Your product Aggrastat is the most used glycoprotein IIb/IIIa-inhibitor in the US; what does its journey look like?
We bought Aggrastat, which was originally developed by Merck and later sold to MGI who abandoned it, so we got it relatively cheap. At first, I hired someone in sales and he told me to contract a sales organization on the condition that the product would be out in one year. After several hit and miss attempts at commercializing the product throughout the country, I hired one salesperson in Winnipeg and a chemist, whom I knew quite well. We started this initiative with the motto "never lie, never cheat" which turned into the success that Aggrastat is today. Our team went out to convince the doctors, explaining why the product was better than the others, in addition to its competitive price. Soon our team grew to 50 people who were on the road two weeks out of four, and then the product’s own success followed it.
In what way has the Covid-19 pandemic altered the biopharma industry, and the way Medicure specifically does business?
The pharmaceutical industry did an incredible job and developed the vaccine quicker than any of us predicted. I personally thought it would take two years, but they did it in a year. The FDA bent over backwards to accommodate this, for the better interest of the population.
Remember, the FDA's role is to protect the public, but to also provide an opportunity for better treatments - the pandemic re-emphasized the identity of the FDA as an enabler of life saving medicine, and not only as a gatekeeper.
Another thing that also happened is that one of the breakthroughs in the development of the vaccine was the use of messenger RNA. In my research, back when I was doing my PhD, I was involved in mRNA studies, basic research which is older than most people realize, namely back in the 1960s. The way technology often is translated to commercial use is in response to a pressing need, like COVID-19. The technology itself might be decades old, as it was in the Manhattan project, suddenly a technological golden grail for modern issues.
Looking back at your rich experience in the industry, what is the achievement you are proudest of?

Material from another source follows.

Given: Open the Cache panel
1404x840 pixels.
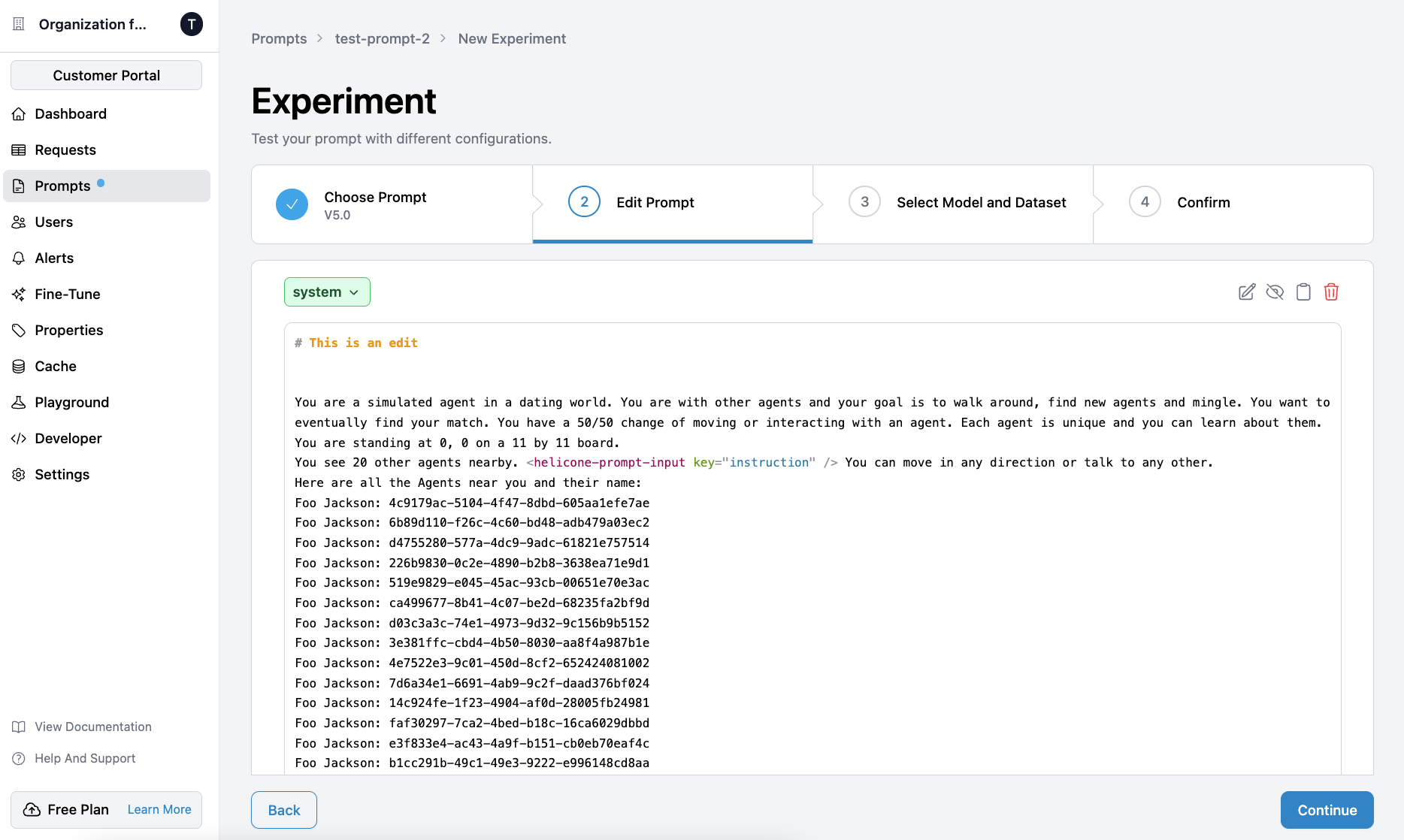Looking at the screenshot, I should (55, 366).

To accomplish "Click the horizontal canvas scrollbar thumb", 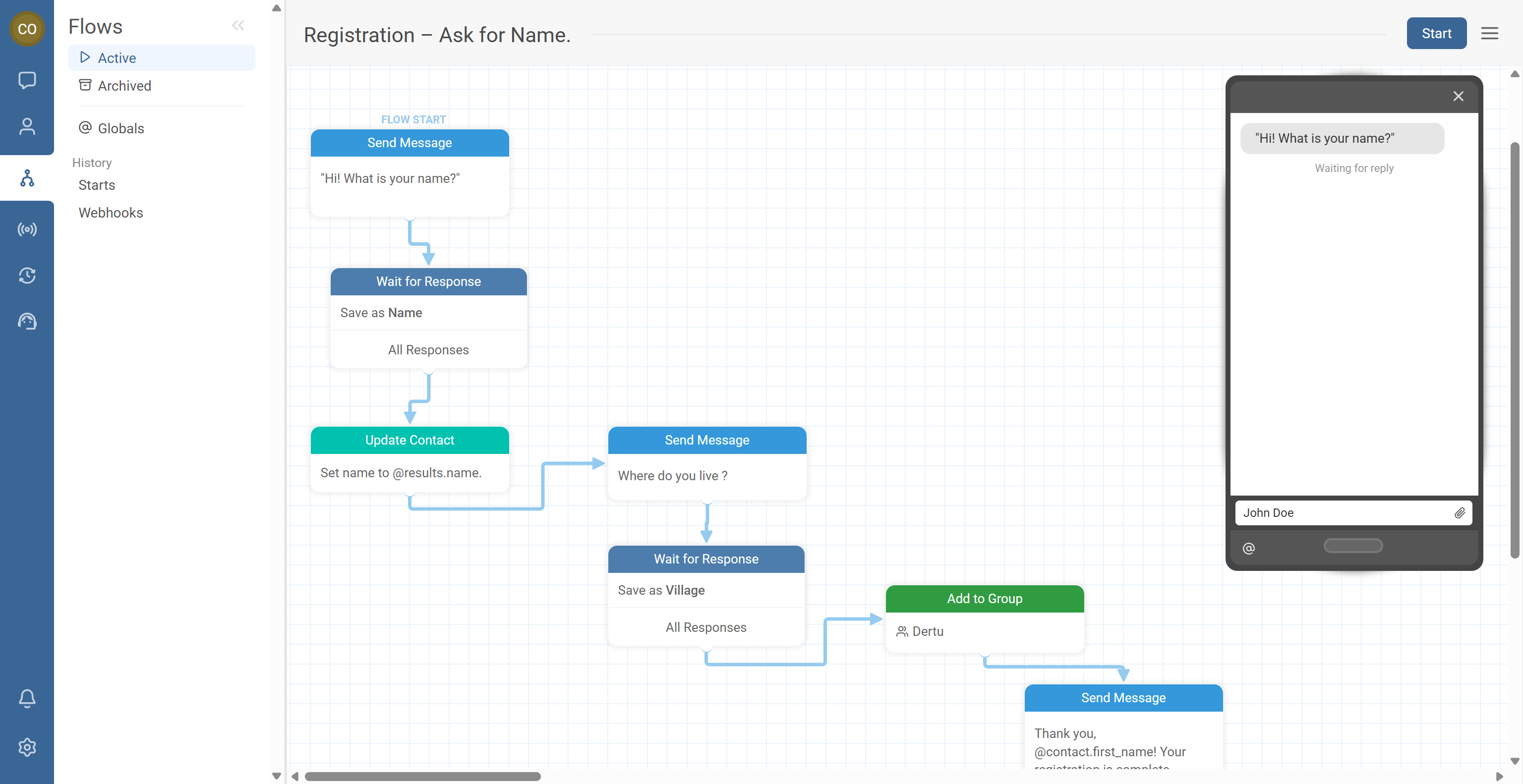I will pos(422,777).
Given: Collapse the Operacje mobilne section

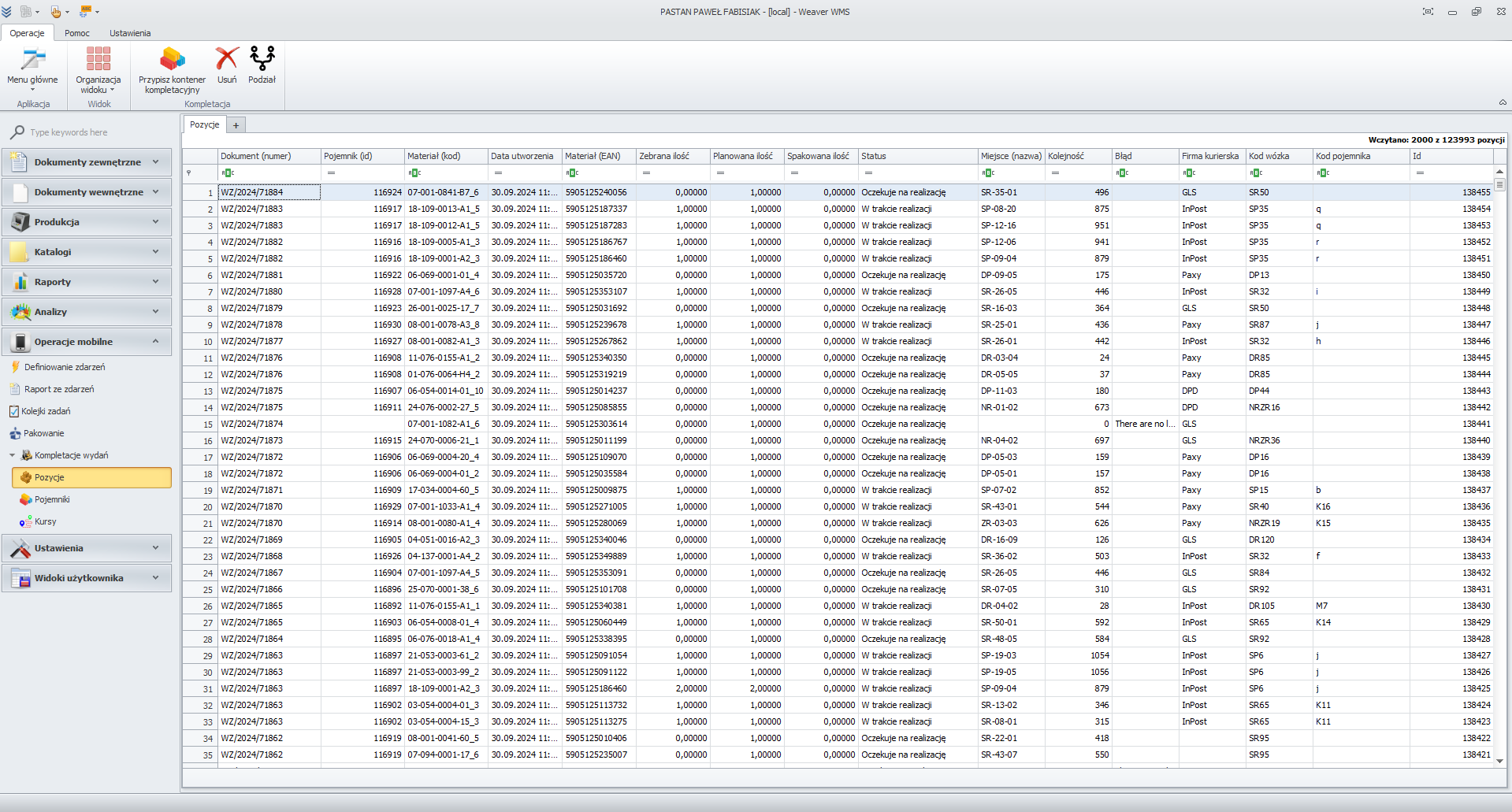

I led the development of a drug called WinRho at a time when Rh diseases were a major medical concern. If a woman is Rh negative and her husband is Rh positive, there is a risk that the woman will give birth to a "blue baby" or an "Rh disease baby", which used to be a devastating disease that affected 2-3% of global pregnancies. We treated 1,200 women during our clinical trials, and my wife was one of the candidates. Of the 1,200 women, there was one failure in protection, and this was a cross-candidate. As a matter of fact, this person was my sister, so we could easily track her wellbeing, finding that she did not report a miscarriage, so it was a 100% success rate at the end of the day. In my wife’s case, all of my three daughters were protected, they all are Rh+, as a result they each received the drug, WinRho, that we developed. I still get emails from mothers that say that "your work contributed to saving our baby" and I find it all immensely rewarding to have been intimately involved in the protection and transformation of a previously devastating ailment.
What are your plans for Medicure for the near term future?
Medicure turned 25 in 2022 and I am very proud of where our team in Winnipeg was able to bring the company. Aggrastat is an ongoing success. We are currently focused on growing sales for our statin product, Zypitamag (pitavastatin) which we acquired in 2018, as well as our online pharmacy, Marley Drug, which we acquired in 2020. Marley Drug aims to disrupt traditional pharmacy channels by bypassing insurance companies and PBMs and selling medications, like Zypitamag, directly to patients. The industry has been suffering from a lack of trust, and our goal remains to earn and keep patients’ trust.
Lastly, most of our R&D spend is going towards a product called MC-1, which is now in Phase 3 clinical trials to treat a rare pediatric disease that causes seizures in children and is fatal if left untreated. We have received orphan drug and rare pediatric disease designations from the U.S. Food and Drug Administration for MC-1 for this disease. Assuming positive results from that study and FDA-approval, Medicure will be eligible to be awarded a priority review voucher, which typically sells for USD $100-200 million.
How is Medicure’s strategic approach at commercializing primary care products different from the traditional PBM/insurance route?
At Medicure we try to find unmet needs in the healthcare space. Through our relationships that have taken years to develop, we work with key opinion leaders in the U.S. healthcare space to find their ‘pain-points’. Most recently, one of those pain points was with getting patients access to a third-generation statin, pitavastatin. Not only was this medication extremely difficult to get insurance approval, but it was also overpriced. Nearly $1000 for a 90-day supply. We launched Zypitamag (pitavastatin) in 2018 and later bought Marley Drug, a pharmacy licensed to ship medications in all 50 states, in 2020. This allowed us to offer pitavastatin directly to patients without the need for any insurance or pharmacy benefit manager middlemen. This strategy also made us the first manufacturer to sell its medications directly to patients cutting out nearly all of the middlemen. This keeps our margins high and the cost to patients low. We feel this model will be the future of primary care products.